As a mother, I used to say “distraction and bribery” were my two best friends. This can be just as true with Elders who are stuck in a thought loop like this. I offer the following as tools for coping:
1. Validate their experience, whether it be something they want, they lost, they fear losing. Validate it, let them know they are heard. NOTE: if an Elder seems to be perseverating on a bad caregiver, living situation or expresses the same story of exploitation, abuse or neglect, this MUST be investigated thoroughly. Just because they repeat the story doesn’t mean it isn’t real. In the case of abusive care, the abuser is counting on the fact that people discount the Elder’s story because they have dementia or a history of perseverating.
2. Examine how you can relieve the anxiety. What can be changed to make the Elder more comfortable? How can they feel more powerful in this situation?
3. How can you redirect the thought process? One option would be to tell Dad “I hear that this is very important to you. You know that everyone is going to be sad and upset at the Memorial. Let’s talk to Bill and ask him not to do anything with what you want until after you and he have had a chance to talk about it, and we’ll make a time to do that together.” This probably would have had to be restated in many ways, several times, right up to the point of seeing Bill. (“Remember Dad, we’re going to make a special time to talk to Bill about this later. Please be patient.”)
4. Follow through. Trust-building and integrity is as important with Elders as it is with children. When they perceive a lack of trust and integrity, anxiety escalates. Elders have little to depend on. Make sure that you can be counted on to watch their back.
5. Don’t quit. If your child was screaming an “I want” statement in the grocery, you wouldn’t stop trying to find a way to redirect or de-escalate the situation. Treat the Elders in your life the same — with calm, patience and understanding.
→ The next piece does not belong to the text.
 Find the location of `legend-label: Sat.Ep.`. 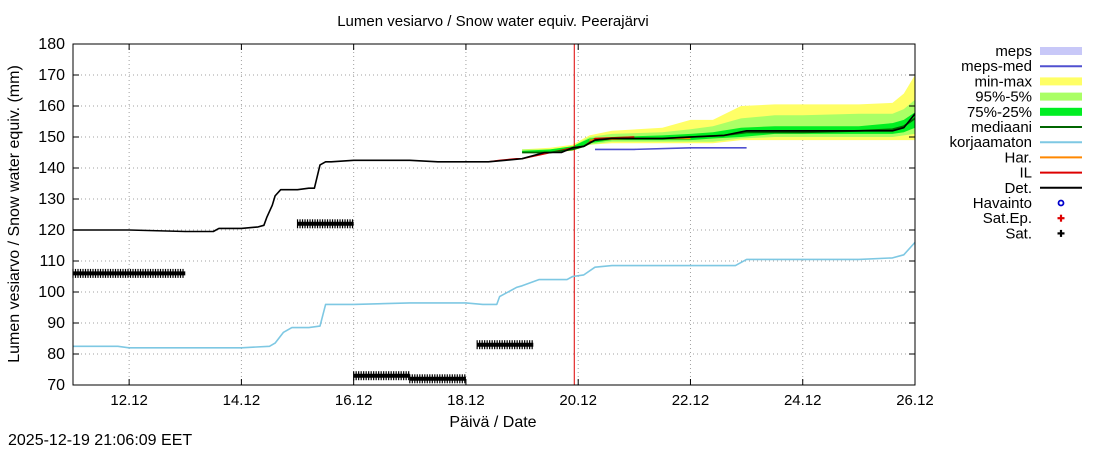

legend-label: Sat.Ep. is located at coordinates (1008, 218). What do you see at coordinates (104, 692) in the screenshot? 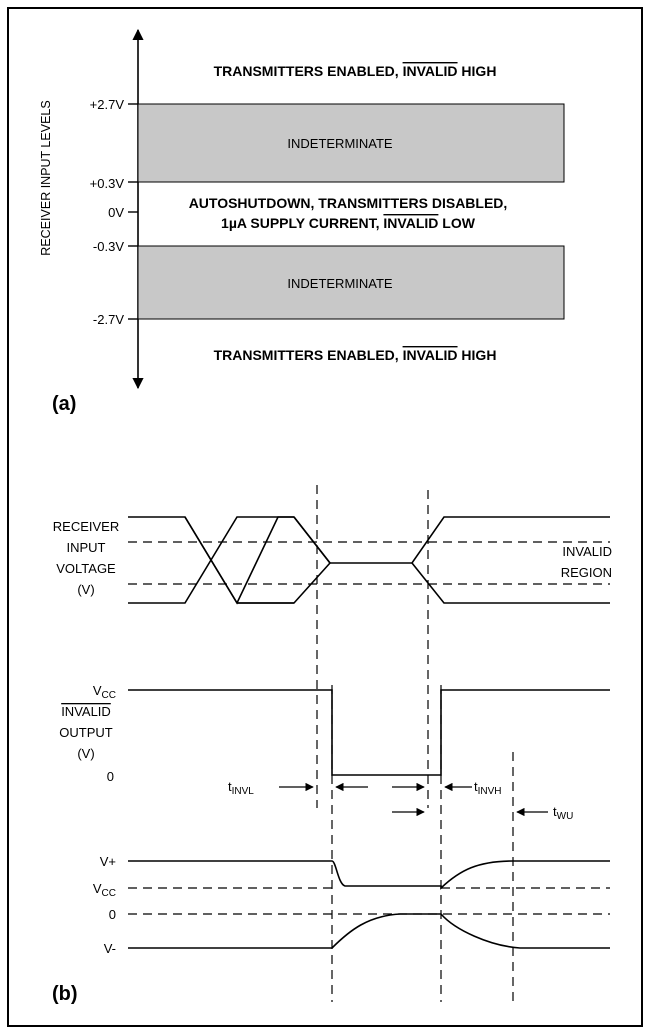
I see `vcc-label: VCC` at bounding box center [104, 692].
Your anxiety will magnify theirs. Perseveration means that something is beyond their self-control, and Elder or no, they need a kind intervention to break the thought cycle loose and see beyond it’s immediacy.

We don’t want to “Parent our parents”, but we can use our parenting skills to be better children, better advocates and better friends to them as their ability to “roll with the tide” becomes less flexible. They need us, as we needed them when we were young. Breathe deeply. You can do this!